Sunday 24 September 2017

Law preventing long supervision order in child porn case 'stupid'

Fiona Ferguson

A JUDGE who wanted to jail a man repeatedly caught with child pornography for four years has criticised the law that prevents him from imposing a lengthy supervision order on him once he is released from prison.

Judge Martin Nolan declared the situation stupid -- or "asinine" -- and commented that the more serious the sentence imposed, the less post-release supervision the court could order.

The judge had initially sentenced Barry Watters (36) to four years with the final year suspended and ordered five years' post-release supervision.

But he was told by lawyers that under the law, if a four-year sentence was imposed, the maximum period of post-release supervision he could order was one year.

Section 29 (1b) of the Sexual Offenders Act 2001 outlines that the aggregate of the sentence imposed and the period of supervision cannot exceed the maximum sentence for the offence, which in this case is five years.

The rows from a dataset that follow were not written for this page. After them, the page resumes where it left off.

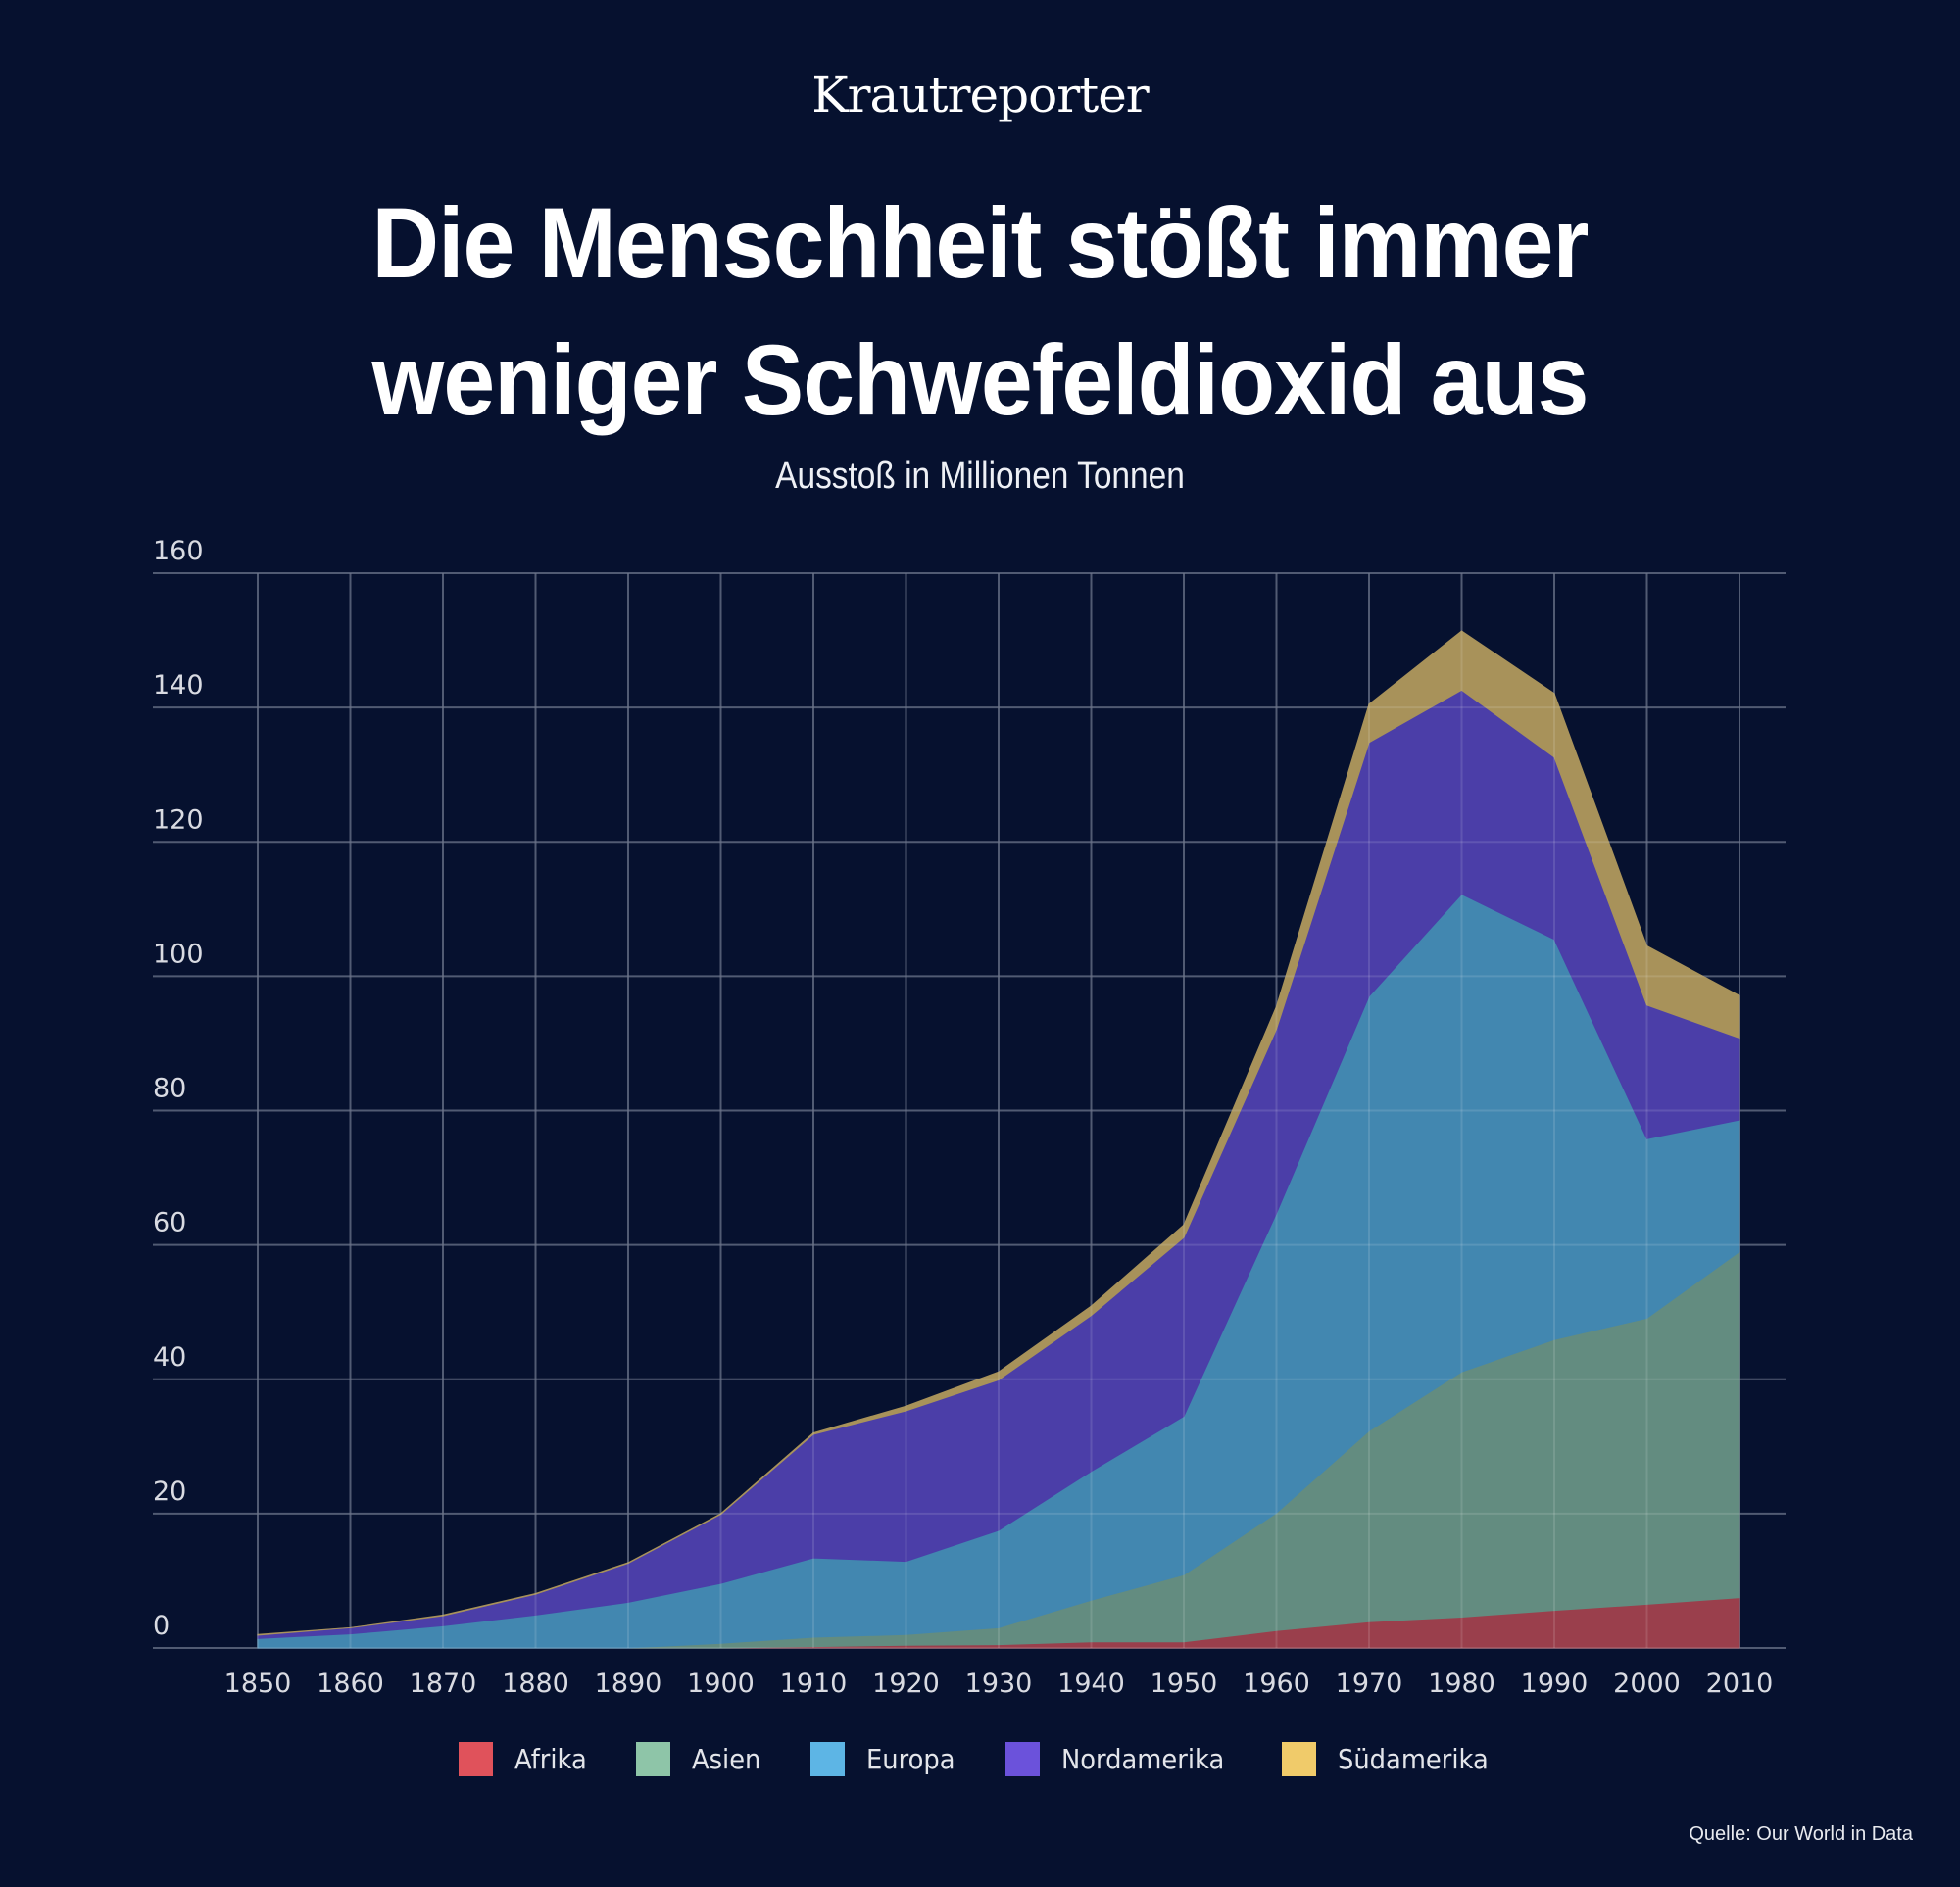 This screenshot has height=1887, width=1960. What do you see at coordinates (178, 954) in the screenshot?
I see `y-tick-label: 100` at bounding box center [178, 954].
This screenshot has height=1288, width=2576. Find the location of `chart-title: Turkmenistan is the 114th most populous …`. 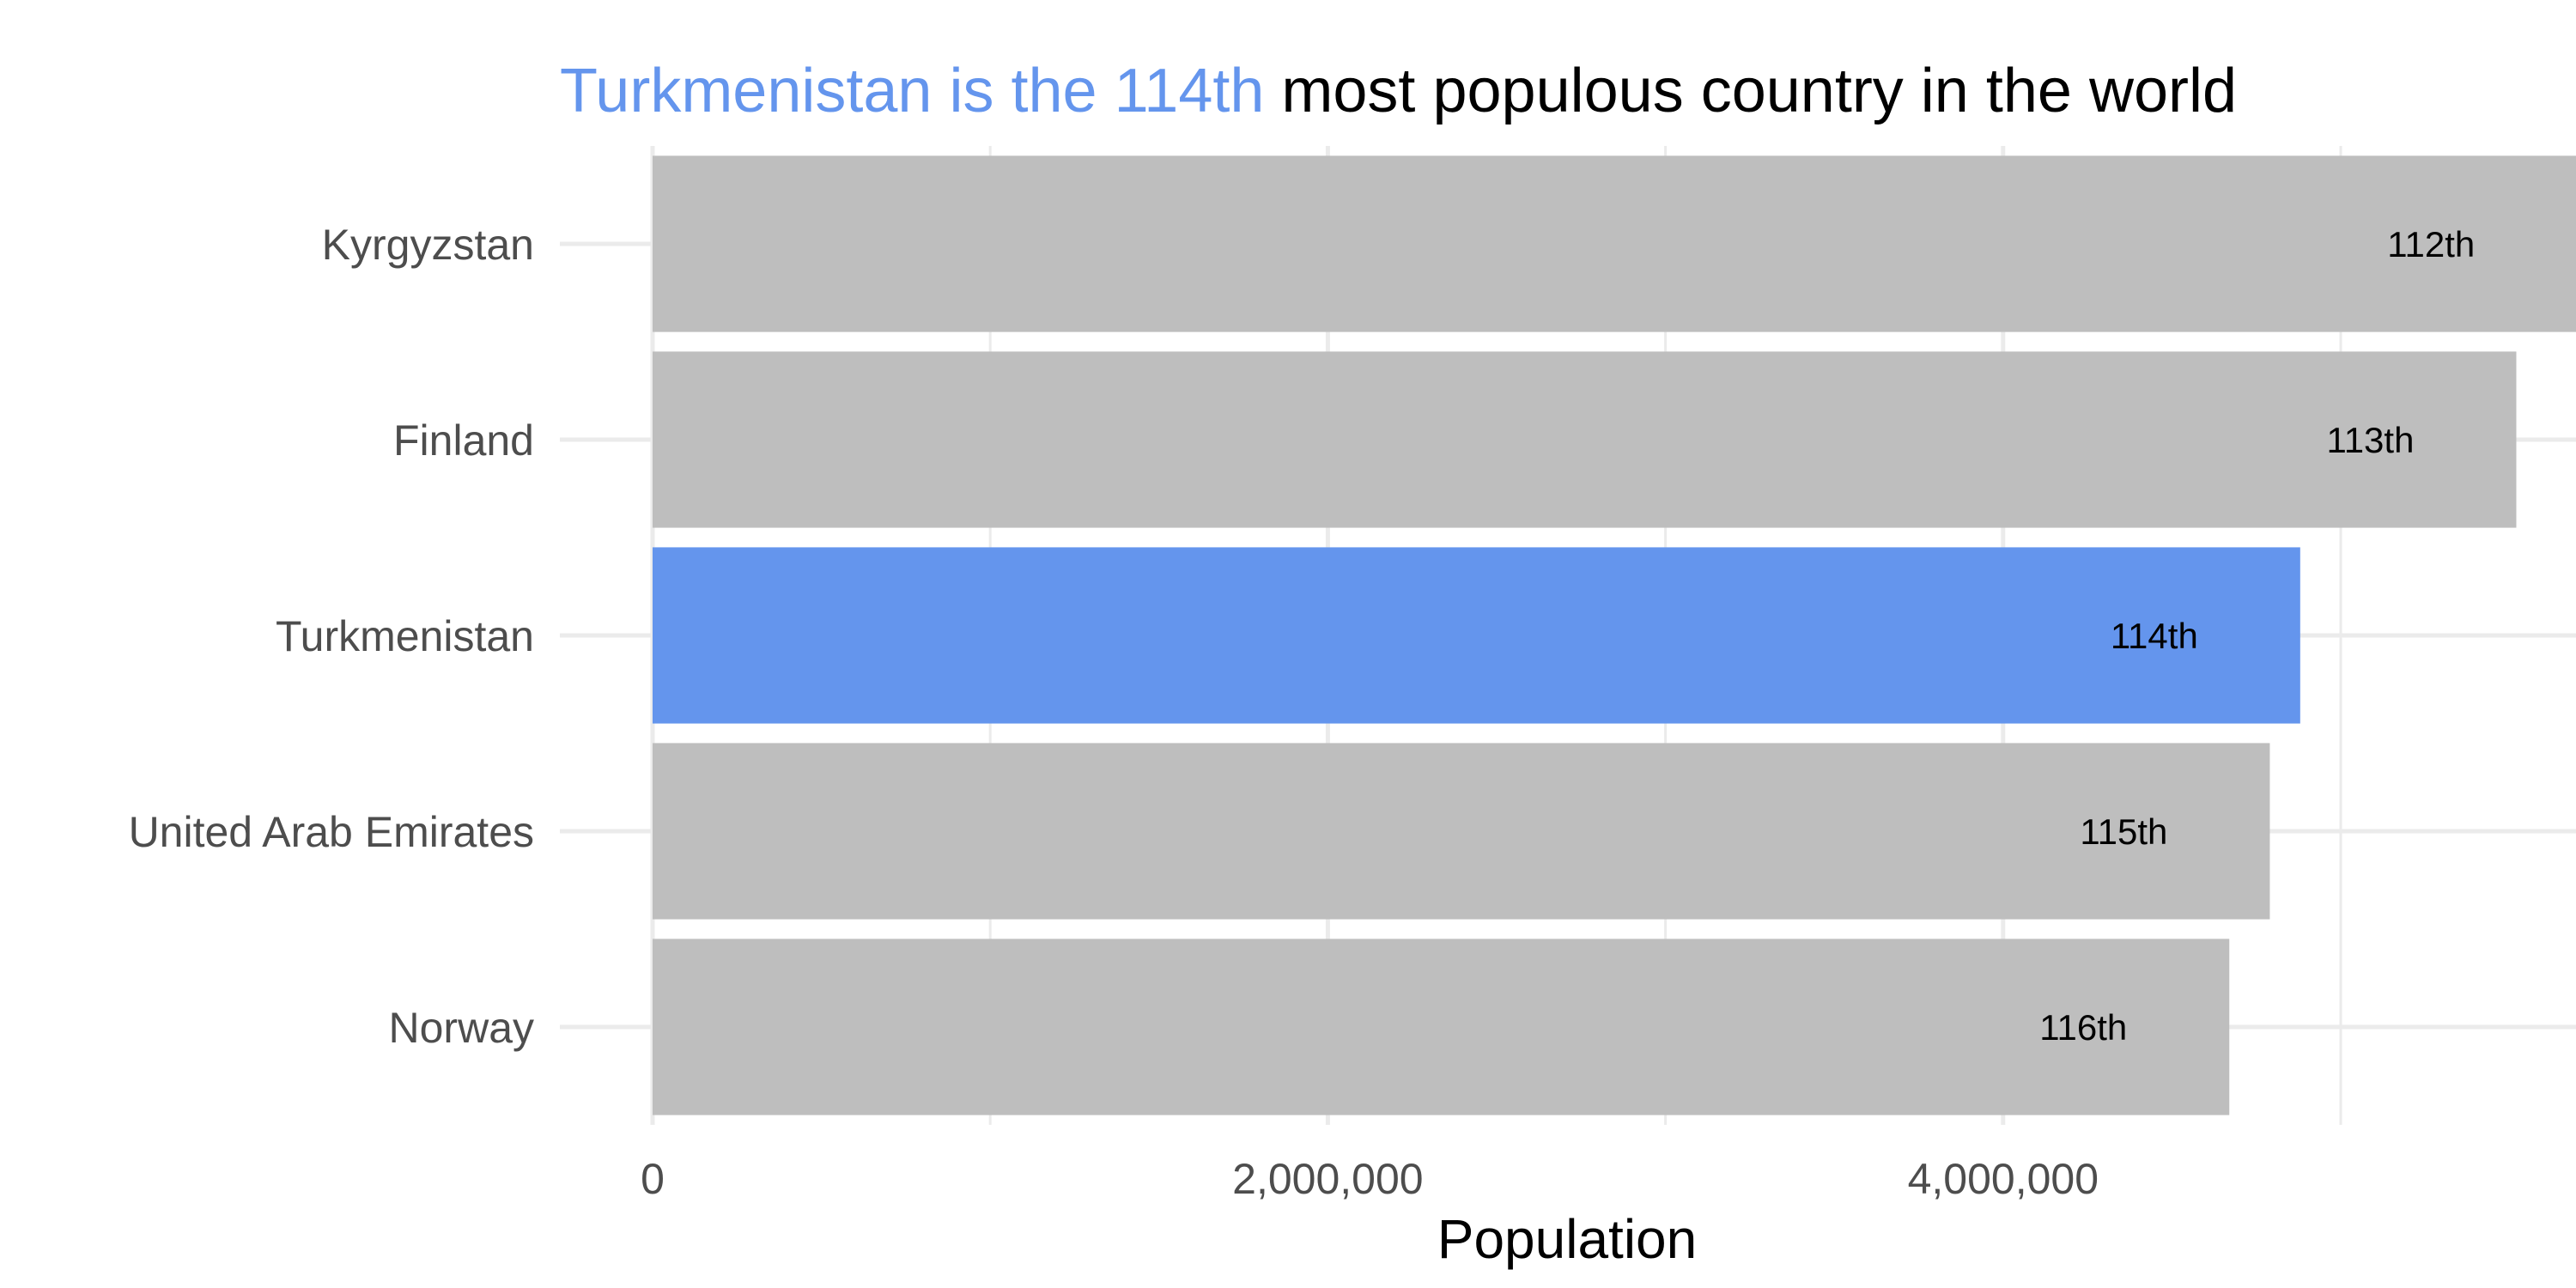

chart-title: Turkmenistan is the 114th most populous … is located at coordinates (1398, 91).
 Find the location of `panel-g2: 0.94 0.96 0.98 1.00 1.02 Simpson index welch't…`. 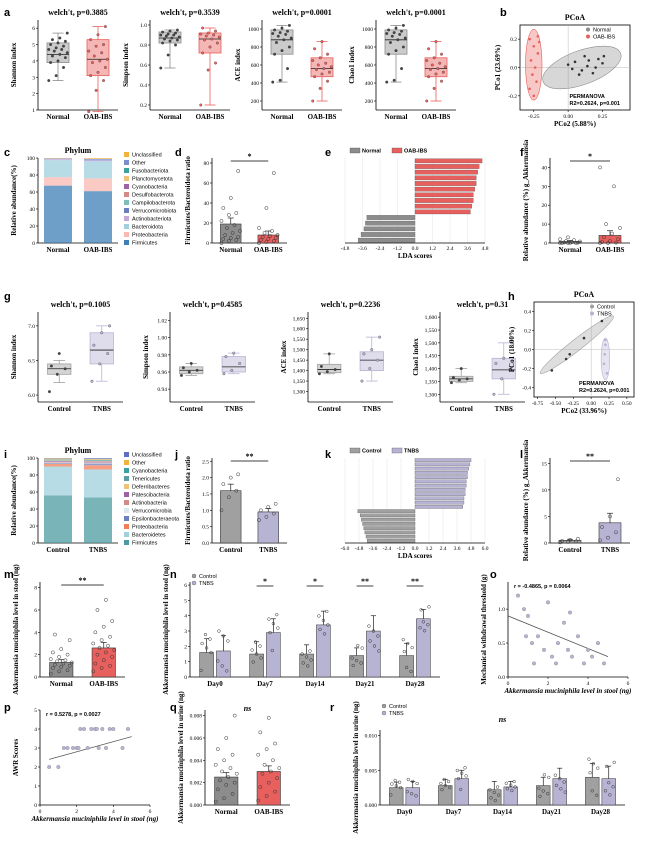

panel-g2: 0.94 0.96 0.98 1.00 1.02 Simpson index welch't… is located at coordinates (198, 356).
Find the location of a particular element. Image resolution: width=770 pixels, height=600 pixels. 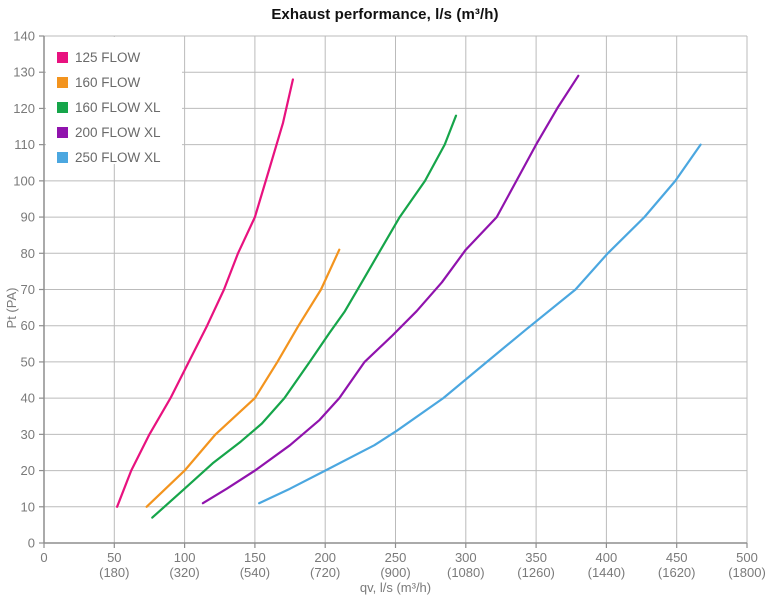

y-tick-label: 140 is located at coordinates (24, 36).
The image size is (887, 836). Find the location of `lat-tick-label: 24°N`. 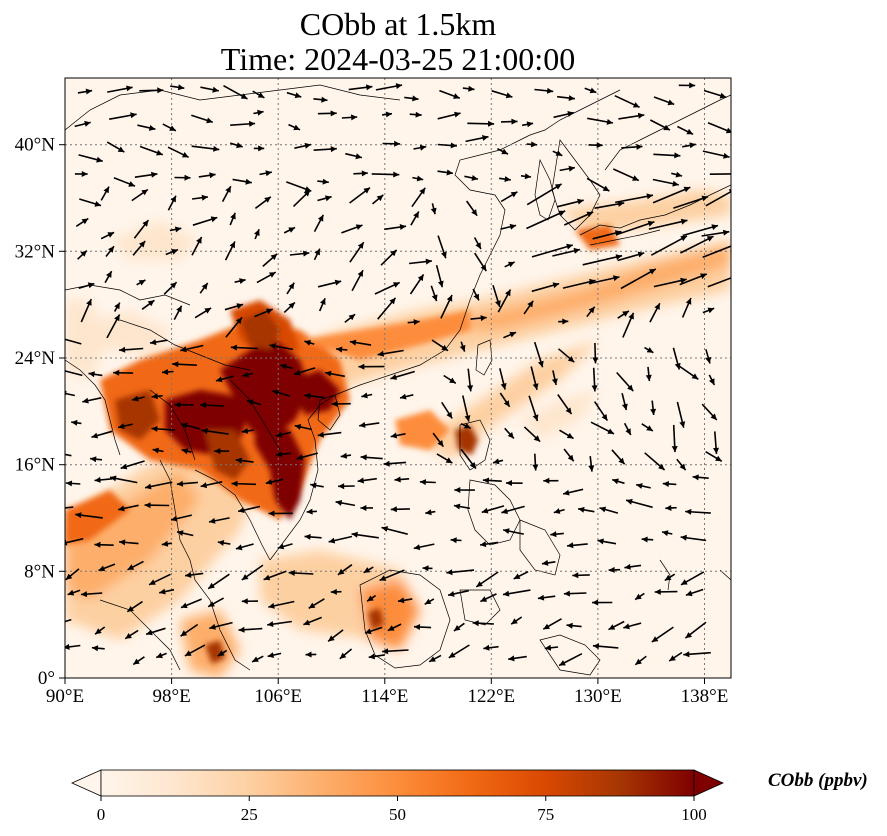

lat-tick-label: 24°N is located at coordinates (36, 358).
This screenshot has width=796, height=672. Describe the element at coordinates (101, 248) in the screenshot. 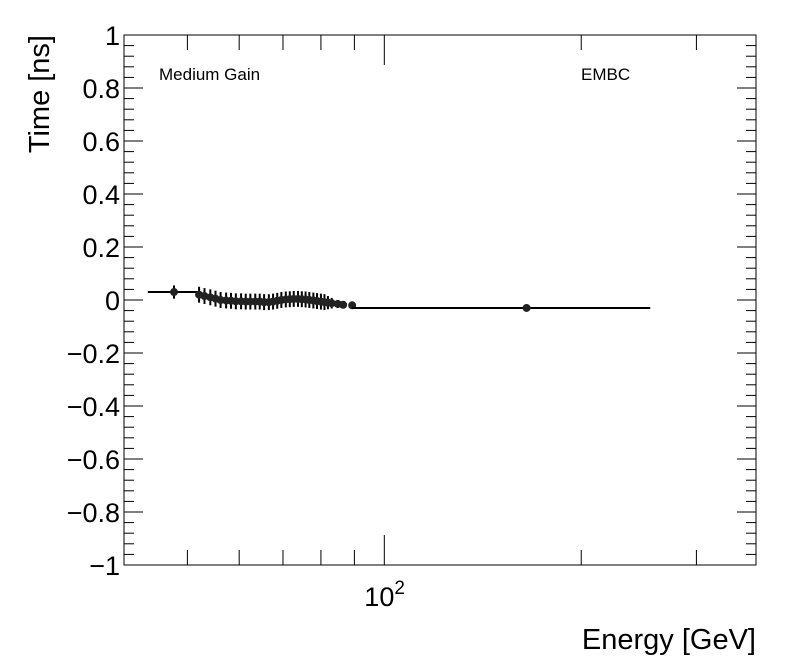

I see `y-tick-label: 0.2` at that location.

Watters has two previous convictions for possession of child pornography, in 2008 and 2010, and had reoffended on each occasion within a number of months.

James McCullough, defending, said that if the court imposed a four-year sentence, the maximum period of post-release supervision was one year. Ronan Kennedy, prosecuting, concurred that the legislation as it stands did not allow the court to impose five years' post-release supervision.

Judge Nolan adjourned the case for one week to allow submissions as to how he can deal with the post-release supervision within a legal context.